**ARTICLE**
[NSRCA-discussion] Wind correction scoring
Rcmaster199 at aol.com
Rcmaster199 at aol.com
Sat Sep 30 14:51:09 AKDT 2006
To Ed's point, If the model flies a technically correct maneuver in heavy
wind, few judges are desciplined enough to really judge only the technical merit,
as per the book. Most will also see the strange attitudes the model must
endure even if track was correct, particularly when properly compensating for said
wind, and take off points for smoothness and grace.
Throw in slower flight which is the present norm especially with e-flight,
and the issue can get exacerbated. Faster flight regime in heavy wind will tend
to mask wind compensation.
There have been many superb flights that were wind corrected extremely well
to deserved high scores. The Nats is often the place since it is usually so
windy and demands some superb performances.

**WRITTEN TASKS**
1 > Replace "superb" with "excellent" and reproduce the post on wind correction scoring, everything from "Throw in slower" down to "some superb performances.".
2 > Decide whether each statement agrees with the post on wind correction scoring. Answer yes or no for each and quote the deciding words.
(a) Faster flight in heavy wind tends to hide wind compensation.
(b) Most judges look only at technical merit when a model flies in heavy wind.
(c) The Nats is usually a calm contest.
3 > In the post on wind correction scoring, for what do most judges take off points?
The listing after this point comes from a separate source.

**PROVIDED RECORDS**

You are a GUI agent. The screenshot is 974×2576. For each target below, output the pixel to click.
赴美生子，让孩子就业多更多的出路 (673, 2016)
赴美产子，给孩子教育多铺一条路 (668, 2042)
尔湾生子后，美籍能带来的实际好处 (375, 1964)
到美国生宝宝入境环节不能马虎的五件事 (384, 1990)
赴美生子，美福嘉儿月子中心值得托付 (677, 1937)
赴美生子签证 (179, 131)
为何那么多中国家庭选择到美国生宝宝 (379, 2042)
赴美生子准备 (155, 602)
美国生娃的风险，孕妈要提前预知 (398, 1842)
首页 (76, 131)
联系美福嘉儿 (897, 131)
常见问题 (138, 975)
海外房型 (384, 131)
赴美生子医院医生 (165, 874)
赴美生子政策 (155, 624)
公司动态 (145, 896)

**OUTPUTS IN ORDER**
1 >
Throw in slower flight which is the present norm especially with e-flight,
and the issue can get exacerbated. Faster flight regime in heavy wind will tend
to mask wind compensation.
There have been many excellent flights that were wind corrected extremely well
to deserved high scores. The Nats is often the place since it is usually so
windy and demands some excellent performances.

2 >
(a) Yes: "Faster flight regime in heavy wind will tend to mask wind compensation."
(b) No: "Most will also see the strange attitudes the model must endure"
(c) No: "it is usually so windy"

3 > Smoothness and grace.